--- ТЕКСТ ДЛЯ ИЗУЧЕНИЯ ---
════════
Обратимся к логическому релятивизму. Условиями истинного вывода в логике являются: 1) истинность посылок и 2) соблюдение законов логики в процессе вывода. Если нарушаются законы логики, то даже из истинных посылок могут следовать ложные выводы, поэтому очень важно следование нормам рациональности и важен поиск противоречий в рассуждениях, ведь только таким образом возможно получение истинных суждений, опирающихся на знание физических объектов (сущностей), — получение объективной истины. Говоря об истинности научных суждений, нельзя забывать о таких ее важнейших характеристиках, как относительность и учет временного фактора. Суждение может быть истинным в одно время и ложным в другое, поскольку сущее движется и меняет бытие; также суждение может быть истинным относительно одного наблюдателя и ложным относительно другого, поскольку эти наблюдатели находятся в различных отношениях к изучаемой сущности, поэтому бытие этой сущности для них будет различным. Относительность истины не отменяет исходного принципа логики — истинное суждение всегда имеет денотат в сущем и адекватно ему, ложное же суждение такого денотата не имеет. Понятие «ложь» относится исключительно к семантике оценочных суждений об истине бытия. Ложь — это отрицание истины, то есть утверждение об отсутствии адекватности высказывания истинному положению дел. Имеется в виду отсутствие адекватности истине бытия как желаемому результату деятельности или как материальным условиям существования индивида и осуществления им деятельности. Релятивность (но не релятивизм!) истинности суждений неизбежна, так как любое суждение выражает некоторое отношение. Физика Ньютона истинна относительно макрообъектов с небольшими скоростями и ложна относительно мира элементарных частиц. Неправильно, на наш взгляд, прямолинейно онтологизировать истину, как, например, Фреге в следующем фрагменте: «Логика есть наука о наиболее общих законах бытия истины» [12, с. 307]. Это высказывание представляет истину как сущность, а не как отношение. Поэтому, на наш взгляд, следовало бы исправить словосочетание «законах бытия истины» на «законах истины бытия», поскольку такой подход подразумевает истину как телос деятельности.
════════
--- ЗАПИСИ ДАННЫХ ---
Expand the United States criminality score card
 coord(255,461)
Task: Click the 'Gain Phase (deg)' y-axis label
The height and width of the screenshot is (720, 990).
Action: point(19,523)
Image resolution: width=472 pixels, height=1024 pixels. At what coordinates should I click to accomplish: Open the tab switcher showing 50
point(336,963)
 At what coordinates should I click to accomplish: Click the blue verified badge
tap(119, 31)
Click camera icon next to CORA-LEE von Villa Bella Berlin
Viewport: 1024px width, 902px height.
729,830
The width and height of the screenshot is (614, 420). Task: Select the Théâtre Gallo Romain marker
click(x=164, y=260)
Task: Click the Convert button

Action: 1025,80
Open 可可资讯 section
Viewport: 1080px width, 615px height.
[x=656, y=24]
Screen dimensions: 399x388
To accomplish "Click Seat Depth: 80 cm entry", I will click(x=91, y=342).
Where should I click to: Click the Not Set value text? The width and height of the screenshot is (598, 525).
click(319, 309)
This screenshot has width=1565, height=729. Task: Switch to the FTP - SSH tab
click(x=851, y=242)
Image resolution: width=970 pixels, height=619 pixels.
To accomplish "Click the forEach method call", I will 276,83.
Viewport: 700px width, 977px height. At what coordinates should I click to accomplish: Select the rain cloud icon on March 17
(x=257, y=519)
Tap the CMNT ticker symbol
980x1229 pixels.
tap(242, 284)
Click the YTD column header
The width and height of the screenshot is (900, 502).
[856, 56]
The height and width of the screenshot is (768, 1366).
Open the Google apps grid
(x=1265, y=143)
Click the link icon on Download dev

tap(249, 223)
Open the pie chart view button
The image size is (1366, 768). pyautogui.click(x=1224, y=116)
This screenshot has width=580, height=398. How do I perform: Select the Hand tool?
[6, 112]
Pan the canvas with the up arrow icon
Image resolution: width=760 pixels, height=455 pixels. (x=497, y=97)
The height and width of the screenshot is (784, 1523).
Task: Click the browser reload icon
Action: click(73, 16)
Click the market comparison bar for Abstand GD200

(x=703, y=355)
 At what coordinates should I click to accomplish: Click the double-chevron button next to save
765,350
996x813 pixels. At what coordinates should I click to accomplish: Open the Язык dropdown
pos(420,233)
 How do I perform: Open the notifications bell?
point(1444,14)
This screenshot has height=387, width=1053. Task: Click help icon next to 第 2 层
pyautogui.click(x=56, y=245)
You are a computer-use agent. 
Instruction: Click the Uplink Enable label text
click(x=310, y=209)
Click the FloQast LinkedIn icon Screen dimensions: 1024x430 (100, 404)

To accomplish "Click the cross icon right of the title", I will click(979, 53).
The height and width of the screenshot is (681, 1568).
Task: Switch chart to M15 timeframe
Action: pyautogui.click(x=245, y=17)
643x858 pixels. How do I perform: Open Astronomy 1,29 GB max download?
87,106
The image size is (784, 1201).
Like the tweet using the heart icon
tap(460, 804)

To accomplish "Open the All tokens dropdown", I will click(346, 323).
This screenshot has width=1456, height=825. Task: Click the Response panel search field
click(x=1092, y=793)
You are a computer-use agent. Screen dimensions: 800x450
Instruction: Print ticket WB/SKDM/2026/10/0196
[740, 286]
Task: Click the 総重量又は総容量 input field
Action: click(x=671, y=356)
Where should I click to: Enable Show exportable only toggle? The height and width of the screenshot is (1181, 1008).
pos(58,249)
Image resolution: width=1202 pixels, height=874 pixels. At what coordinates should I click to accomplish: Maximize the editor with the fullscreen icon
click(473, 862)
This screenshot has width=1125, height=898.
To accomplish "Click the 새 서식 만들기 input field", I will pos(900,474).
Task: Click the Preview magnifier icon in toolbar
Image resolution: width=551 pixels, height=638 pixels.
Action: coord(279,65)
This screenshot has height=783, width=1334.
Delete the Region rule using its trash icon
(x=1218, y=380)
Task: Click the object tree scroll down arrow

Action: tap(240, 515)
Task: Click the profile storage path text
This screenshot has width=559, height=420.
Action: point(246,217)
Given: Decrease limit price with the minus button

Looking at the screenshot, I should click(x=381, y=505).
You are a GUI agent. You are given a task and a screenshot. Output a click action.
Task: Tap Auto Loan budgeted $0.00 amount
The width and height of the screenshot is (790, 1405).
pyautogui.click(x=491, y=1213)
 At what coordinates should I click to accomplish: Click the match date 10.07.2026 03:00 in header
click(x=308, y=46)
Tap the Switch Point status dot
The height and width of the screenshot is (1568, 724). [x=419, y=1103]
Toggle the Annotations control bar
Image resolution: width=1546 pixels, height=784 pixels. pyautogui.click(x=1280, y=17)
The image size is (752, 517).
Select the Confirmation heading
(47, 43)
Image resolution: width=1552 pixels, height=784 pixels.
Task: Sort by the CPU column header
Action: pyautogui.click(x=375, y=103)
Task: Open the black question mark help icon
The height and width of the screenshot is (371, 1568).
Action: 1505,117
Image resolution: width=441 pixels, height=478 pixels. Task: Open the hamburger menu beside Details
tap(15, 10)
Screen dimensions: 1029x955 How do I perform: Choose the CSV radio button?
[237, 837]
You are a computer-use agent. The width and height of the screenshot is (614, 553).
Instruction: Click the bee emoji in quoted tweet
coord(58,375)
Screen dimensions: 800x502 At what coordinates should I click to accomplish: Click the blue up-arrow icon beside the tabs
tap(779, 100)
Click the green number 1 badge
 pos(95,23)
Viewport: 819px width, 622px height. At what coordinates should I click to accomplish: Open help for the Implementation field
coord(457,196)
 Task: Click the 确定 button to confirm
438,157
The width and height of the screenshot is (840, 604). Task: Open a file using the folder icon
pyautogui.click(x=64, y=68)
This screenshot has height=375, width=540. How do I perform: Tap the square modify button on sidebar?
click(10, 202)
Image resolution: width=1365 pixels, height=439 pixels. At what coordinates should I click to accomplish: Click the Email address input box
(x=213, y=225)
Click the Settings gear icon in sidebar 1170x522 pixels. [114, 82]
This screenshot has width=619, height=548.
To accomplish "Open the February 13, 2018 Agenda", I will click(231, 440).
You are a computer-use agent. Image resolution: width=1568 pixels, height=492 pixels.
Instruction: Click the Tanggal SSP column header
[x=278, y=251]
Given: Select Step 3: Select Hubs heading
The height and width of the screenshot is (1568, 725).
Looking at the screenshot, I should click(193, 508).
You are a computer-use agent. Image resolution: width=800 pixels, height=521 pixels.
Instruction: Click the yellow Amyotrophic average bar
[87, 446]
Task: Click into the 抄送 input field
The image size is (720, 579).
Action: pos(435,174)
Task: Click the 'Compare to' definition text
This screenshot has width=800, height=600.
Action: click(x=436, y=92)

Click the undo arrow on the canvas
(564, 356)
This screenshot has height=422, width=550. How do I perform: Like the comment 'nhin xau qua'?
════════
--- ЗАДАНИЕ ---
Перескажите списком главных положений абзац из текста о логическом релятивизме, который начинается словами «Обратимся к логическому релятивизму». Сохраните его основные факты.

--- ОТВЕТ ---
- Для истинного вывода нужны истинные посылки и соблюдение законов логики. Если законы логики нарушены, даже из истинных посылок может получиться ложный вывод. Поэтому важно следовать нормам рациональности и искать противоречия: только так получается объективная истина.
- Истинность научных суждений относительна и зависит от времени. Суждение может быть истинным в одно время и ложным в другое, потому что сущее движется. Оно может быть истинным для одного наблюдателя и ложным для другого, потому что они по-разному относятся к изучаемой сущности.
- Относительность не отменяет исходного принципа логики. Истинное суждение имеет денотат в сущем и адекватно ему, а у ложного такого денотата нет.
- Ложь — это отрицание истины, то есть утверждение, что высказывание не соответствует истинному положению дел. Понятие «ложь» относится только к семантике оценочных суждений об истине бытия.
- Релятивность (но не релятивизм) истинности неизбежна, так как любое суждение выражает отношение. Например, физика Ньютона истинна для макрообъектов с небольшими скоростями и ложна для мира элементарных частиц.
- Прямолинейно онтологизировать истину, как это делает Фреге («Логика есть наука о наиболее общих законах бытия истины»), неправильно: так истина предстает сущностью, а не отношением. Поэтому предлагается заменить «законах бытия истины» на «законах истины бытия», чтобы понимать истину как телос деятельности.